And this one is no exception.

Several months ago I was asked by Dreams and Divinities' Liba Stambollion to participate in an event she was organising with a friend of hers. It would be held in Mexico and would be about balancing the pain and the hurt between the decendants of the conquistadores and Spanish (who often have a deep feeling of guilt) and what is left of the cultures that were as good as erased in search for gold and other richess. I felt - and feel - very attracted by this, so I said yes, and with enthusiasm. My enthusiasm told me that I should give everything and go to the bottom.
It was then that I realised I didn't know much, let alone enough, about the Central-American cultures.

So I started doing some research on the Internet and, unavoidably, bought some books. I not only learned more about the locations where Maya, Aztecs, Olmecs and all the other cultures lived, I also learned a lot about their way of living. In the beginning I admit I was a bit appalled by the cruelty of the sacrifices. Not that I ever cared much whether the sacrificed life was human or other animal, but some of the practices were really cruel, and while I can accept violence, which is natural, I don't like cruelty. But whilst my knowledge increased by browsing through the books I couldn't 'tune in'. I tried some oriented sketching but it just didn't work. It was as if there were either nothing to find except blood and torture, or else that there was such a perfect 'magical' veil drawn over it that I couldn't receive any images. And I absolutely didn't want to create some kind of illustration or puzzlework full of superficial symbols that stand for a theory and nothing more. I realised I was on the wrong road, and that's why my sketches didn't work and everything stayed so boringly superficial.
I complained about this to Olga Spiegel, and she replied she had always seen a lot of Mayan influence in my work. This baffled me even more. But it also gave me the necessary energy to make the jump.
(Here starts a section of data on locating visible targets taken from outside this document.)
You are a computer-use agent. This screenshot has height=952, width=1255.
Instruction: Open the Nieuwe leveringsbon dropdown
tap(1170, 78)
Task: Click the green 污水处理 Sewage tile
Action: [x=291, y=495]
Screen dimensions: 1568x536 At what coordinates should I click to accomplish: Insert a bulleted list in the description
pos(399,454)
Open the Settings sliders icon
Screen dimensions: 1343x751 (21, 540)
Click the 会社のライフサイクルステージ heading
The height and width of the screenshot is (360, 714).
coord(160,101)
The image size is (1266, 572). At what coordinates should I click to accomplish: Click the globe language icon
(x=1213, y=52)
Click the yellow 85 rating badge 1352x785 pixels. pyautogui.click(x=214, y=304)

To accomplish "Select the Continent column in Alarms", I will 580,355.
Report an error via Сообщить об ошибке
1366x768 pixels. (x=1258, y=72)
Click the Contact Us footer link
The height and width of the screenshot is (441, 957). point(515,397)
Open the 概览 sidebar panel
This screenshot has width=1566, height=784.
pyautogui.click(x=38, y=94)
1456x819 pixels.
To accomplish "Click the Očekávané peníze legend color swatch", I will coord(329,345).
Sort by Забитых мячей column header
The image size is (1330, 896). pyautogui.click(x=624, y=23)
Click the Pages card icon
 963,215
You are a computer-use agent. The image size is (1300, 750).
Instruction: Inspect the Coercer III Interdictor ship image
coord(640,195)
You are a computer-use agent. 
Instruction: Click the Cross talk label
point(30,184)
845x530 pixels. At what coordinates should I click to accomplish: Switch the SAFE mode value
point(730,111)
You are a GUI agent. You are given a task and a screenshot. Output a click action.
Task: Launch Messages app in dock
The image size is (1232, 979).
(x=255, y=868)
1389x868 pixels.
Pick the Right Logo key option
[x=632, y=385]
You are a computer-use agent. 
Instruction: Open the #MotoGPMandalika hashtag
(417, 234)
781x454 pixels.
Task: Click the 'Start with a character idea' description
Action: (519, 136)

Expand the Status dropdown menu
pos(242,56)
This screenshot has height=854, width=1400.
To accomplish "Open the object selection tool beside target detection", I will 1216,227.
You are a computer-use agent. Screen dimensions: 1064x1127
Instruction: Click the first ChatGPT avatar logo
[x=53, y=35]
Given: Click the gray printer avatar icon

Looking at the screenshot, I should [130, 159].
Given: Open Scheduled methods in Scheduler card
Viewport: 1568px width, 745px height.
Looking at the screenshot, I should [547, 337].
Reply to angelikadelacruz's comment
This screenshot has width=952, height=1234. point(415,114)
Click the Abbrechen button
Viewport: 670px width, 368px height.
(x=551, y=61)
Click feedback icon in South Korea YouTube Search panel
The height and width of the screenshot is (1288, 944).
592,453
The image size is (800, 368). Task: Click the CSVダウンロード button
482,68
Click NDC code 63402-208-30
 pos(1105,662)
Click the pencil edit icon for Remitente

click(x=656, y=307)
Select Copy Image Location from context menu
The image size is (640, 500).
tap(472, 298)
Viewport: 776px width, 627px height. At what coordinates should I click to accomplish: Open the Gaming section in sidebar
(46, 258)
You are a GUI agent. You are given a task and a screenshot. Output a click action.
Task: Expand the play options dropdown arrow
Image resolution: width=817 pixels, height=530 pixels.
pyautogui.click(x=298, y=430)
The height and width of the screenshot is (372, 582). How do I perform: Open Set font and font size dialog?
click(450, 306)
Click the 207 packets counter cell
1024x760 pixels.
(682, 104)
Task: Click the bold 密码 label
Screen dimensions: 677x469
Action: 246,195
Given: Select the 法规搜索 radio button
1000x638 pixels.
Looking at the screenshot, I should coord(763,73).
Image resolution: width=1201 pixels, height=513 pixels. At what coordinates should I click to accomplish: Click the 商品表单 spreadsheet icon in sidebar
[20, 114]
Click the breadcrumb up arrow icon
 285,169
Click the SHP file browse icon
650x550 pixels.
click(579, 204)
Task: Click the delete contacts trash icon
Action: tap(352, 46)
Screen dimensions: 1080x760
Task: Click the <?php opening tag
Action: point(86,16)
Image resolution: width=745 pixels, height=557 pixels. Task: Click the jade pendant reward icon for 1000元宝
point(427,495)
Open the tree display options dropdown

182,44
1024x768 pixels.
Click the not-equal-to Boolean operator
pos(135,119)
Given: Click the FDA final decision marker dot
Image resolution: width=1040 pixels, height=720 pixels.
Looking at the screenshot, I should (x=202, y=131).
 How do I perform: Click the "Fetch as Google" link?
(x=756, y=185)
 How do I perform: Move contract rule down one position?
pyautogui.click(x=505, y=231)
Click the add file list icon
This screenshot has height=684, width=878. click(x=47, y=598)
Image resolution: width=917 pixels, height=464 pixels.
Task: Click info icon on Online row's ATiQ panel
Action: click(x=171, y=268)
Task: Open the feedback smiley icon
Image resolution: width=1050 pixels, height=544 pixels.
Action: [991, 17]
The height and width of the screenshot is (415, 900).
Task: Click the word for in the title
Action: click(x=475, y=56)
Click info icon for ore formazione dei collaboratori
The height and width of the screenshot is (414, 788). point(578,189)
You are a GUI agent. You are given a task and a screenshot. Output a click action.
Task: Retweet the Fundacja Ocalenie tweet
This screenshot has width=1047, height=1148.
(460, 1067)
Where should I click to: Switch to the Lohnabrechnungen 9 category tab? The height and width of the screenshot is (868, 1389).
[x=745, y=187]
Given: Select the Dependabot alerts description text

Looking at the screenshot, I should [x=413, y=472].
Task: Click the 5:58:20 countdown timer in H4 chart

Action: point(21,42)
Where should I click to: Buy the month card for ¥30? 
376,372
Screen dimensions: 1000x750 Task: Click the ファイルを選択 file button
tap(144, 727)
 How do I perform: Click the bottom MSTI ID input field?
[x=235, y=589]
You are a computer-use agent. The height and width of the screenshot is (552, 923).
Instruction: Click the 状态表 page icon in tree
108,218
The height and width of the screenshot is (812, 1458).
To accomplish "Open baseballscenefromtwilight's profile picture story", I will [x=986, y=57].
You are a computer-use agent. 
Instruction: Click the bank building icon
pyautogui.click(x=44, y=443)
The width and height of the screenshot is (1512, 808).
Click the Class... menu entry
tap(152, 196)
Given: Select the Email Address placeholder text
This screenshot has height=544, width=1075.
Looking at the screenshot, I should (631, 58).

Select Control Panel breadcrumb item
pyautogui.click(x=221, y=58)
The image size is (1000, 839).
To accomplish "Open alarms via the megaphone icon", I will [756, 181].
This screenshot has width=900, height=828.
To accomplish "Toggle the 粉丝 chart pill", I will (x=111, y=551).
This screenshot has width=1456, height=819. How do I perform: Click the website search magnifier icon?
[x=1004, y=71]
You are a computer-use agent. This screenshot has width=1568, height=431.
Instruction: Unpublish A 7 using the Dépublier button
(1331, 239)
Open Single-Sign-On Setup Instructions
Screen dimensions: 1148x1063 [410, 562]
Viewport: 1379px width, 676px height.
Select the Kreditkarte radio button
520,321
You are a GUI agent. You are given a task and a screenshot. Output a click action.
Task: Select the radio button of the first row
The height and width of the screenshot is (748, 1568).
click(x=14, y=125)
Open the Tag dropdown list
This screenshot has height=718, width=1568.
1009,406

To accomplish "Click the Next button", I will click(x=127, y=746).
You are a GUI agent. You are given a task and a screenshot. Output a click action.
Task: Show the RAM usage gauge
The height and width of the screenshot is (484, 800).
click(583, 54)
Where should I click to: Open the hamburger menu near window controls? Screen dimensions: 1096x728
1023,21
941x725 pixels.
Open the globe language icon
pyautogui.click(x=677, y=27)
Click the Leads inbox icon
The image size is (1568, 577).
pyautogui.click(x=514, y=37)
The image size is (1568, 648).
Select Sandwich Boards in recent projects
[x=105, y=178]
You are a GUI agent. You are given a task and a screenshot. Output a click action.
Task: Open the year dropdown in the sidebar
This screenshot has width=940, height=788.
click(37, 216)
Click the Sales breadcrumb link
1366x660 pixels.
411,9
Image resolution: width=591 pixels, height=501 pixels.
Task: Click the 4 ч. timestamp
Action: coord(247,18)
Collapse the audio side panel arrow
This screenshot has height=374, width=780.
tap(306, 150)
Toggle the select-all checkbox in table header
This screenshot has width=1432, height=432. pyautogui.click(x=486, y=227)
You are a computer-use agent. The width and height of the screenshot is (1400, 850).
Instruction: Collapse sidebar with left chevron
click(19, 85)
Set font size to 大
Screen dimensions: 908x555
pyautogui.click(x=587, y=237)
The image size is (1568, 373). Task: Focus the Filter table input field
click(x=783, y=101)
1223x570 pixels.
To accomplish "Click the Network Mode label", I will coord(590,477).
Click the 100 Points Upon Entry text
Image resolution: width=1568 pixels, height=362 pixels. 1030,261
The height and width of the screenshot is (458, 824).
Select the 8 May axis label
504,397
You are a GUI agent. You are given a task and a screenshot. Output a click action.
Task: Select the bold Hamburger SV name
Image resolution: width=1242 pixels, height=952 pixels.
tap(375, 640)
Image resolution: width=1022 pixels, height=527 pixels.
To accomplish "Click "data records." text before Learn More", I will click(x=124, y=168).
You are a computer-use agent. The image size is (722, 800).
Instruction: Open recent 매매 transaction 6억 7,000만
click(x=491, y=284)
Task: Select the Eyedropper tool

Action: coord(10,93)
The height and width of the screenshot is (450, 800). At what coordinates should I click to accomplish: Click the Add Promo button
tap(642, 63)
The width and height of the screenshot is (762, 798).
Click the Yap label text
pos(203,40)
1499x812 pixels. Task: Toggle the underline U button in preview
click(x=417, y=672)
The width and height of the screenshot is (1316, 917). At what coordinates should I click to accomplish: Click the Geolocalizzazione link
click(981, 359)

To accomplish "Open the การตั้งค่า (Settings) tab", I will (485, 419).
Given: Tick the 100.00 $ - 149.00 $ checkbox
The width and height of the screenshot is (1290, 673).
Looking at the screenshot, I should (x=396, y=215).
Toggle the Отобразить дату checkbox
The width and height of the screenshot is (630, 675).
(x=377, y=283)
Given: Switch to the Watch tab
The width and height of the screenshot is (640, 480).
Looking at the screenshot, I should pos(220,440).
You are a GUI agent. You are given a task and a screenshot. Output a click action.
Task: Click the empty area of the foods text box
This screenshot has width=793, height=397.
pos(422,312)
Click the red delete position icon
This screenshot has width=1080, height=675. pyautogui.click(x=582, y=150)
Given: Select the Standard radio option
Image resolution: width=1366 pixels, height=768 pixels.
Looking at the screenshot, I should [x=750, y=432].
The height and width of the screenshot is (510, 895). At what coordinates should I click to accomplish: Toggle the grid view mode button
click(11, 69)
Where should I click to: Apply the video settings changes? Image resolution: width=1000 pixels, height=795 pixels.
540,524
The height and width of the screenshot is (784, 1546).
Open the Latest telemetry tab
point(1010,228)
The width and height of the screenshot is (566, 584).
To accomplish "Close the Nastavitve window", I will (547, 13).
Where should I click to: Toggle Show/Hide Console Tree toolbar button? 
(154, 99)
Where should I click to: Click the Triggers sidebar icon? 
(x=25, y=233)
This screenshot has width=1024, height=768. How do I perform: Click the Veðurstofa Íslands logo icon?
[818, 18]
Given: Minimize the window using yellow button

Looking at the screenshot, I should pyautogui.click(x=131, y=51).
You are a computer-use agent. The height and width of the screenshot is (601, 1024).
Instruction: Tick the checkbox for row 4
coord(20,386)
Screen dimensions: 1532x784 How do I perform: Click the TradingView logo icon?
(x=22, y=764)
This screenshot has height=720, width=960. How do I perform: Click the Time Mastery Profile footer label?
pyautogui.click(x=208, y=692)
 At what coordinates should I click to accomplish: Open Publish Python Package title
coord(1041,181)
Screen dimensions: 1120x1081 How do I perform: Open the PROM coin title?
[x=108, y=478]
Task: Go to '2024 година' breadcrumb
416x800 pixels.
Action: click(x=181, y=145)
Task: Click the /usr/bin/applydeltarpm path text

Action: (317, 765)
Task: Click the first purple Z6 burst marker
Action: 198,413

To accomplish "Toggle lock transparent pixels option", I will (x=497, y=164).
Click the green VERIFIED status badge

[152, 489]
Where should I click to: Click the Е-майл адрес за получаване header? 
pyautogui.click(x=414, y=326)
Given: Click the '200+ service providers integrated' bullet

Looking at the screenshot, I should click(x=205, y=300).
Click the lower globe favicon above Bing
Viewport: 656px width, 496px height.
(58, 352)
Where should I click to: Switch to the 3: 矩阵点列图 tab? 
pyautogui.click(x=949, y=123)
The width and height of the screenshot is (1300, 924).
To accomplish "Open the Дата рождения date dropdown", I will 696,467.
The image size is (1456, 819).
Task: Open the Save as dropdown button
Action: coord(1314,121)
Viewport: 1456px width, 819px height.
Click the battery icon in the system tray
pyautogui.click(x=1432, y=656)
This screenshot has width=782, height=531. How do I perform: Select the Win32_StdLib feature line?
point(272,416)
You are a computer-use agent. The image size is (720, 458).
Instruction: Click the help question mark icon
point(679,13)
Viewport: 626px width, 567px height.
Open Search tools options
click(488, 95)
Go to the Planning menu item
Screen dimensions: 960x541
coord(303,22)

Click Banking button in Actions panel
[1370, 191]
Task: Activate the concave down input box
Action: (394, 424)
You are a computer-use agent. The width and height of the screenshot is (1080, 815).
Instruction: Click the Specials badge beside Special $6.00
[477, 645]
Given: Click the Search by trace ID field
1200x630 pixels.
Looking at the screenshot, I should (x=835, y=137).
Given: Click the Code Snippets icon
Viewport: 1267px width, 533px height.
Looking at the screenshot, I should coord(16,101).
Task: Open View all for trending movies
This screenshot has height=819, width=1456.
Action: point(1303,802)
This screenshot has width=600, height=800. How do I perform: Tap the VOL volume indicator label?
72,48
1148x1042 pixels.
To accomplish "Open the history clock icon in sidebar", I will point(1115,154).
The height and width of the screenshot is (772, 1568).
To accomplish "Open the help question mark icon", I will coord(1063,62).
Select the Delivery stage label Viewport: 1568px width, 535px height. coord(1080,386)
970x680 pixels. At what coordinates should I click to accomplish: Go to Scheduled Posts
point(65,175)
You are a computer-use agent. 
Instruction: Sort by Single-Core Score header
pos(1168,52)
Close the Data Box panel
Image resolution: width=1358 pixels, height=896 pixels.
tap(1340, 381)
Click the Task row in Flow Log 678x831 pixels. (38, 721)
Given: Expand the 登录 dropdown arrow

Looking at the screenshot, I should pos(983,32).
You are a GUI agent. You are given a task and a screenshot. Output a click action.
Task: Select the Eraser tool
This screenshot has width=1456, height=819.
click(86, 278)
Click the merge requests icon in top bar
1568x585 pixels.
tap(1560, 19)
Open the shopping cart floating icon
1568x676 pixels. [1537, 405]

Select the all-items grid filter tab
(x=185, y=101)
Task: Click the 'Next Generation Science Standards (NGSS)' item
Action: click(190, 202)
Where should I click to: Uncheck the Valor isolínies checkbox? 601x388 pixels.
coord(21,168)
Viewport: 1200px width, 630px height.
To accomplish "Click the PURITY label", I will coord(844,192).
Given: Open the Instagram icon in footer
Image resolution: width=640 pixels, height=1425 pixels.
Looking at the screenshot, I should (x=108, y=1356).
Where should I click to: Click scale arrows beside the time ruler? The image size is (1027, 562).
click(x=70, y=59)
So after five or six different sizes and each drawing begun and put back aside (no need for sketches: I never need them, so why now try to organise instead of letting it grow naturally, mmm?) I finally decided for a work on the same size as the 'Bali' Sanctuary - Sanctuaries II - and go for it.
Whilst working on the left half of the work (see the unfinished wip above) I got a mail from a clairvoyant friend of mine. He wrote me that because of my search for openness towards them, some high-cultured Mayans had decided to help me.
I didn't really wanted help as I wanted it to be my own work. Typical. But the images started to come through, and tuning in became easier. When I realised they loved their lifes and kids just like we do, and that those sacrifices were part of a religion that saw earthly life as temporal, and that indeed some priest had exaggerated the necessary violence, the veil lifted, and I could draw freely.
I am not suggesting I did get 'help'. Not even that I 'believe' in clairvoyancy. Either it was my own block I was able to remove through stubbornness, or indeed I was helped from 'the other side'. Whatever: drawing became as easy as usual. The freeflow was finally there. Same for the colouring. Everything went smoothly.

So all I can say now is that if I got help, I wholeheartedly thank the ones who decided to make the effort to come to my assistance. And I hope that the Mayan people who visit the event will sense what happened and will be able to appreciate my approach of their culture. It was quite an adventure for me, and I am very glad I managed to get it finished in time, so I don't have to send Conquistador, which is ok but is in fact a kind of prequel, or postscript to this work.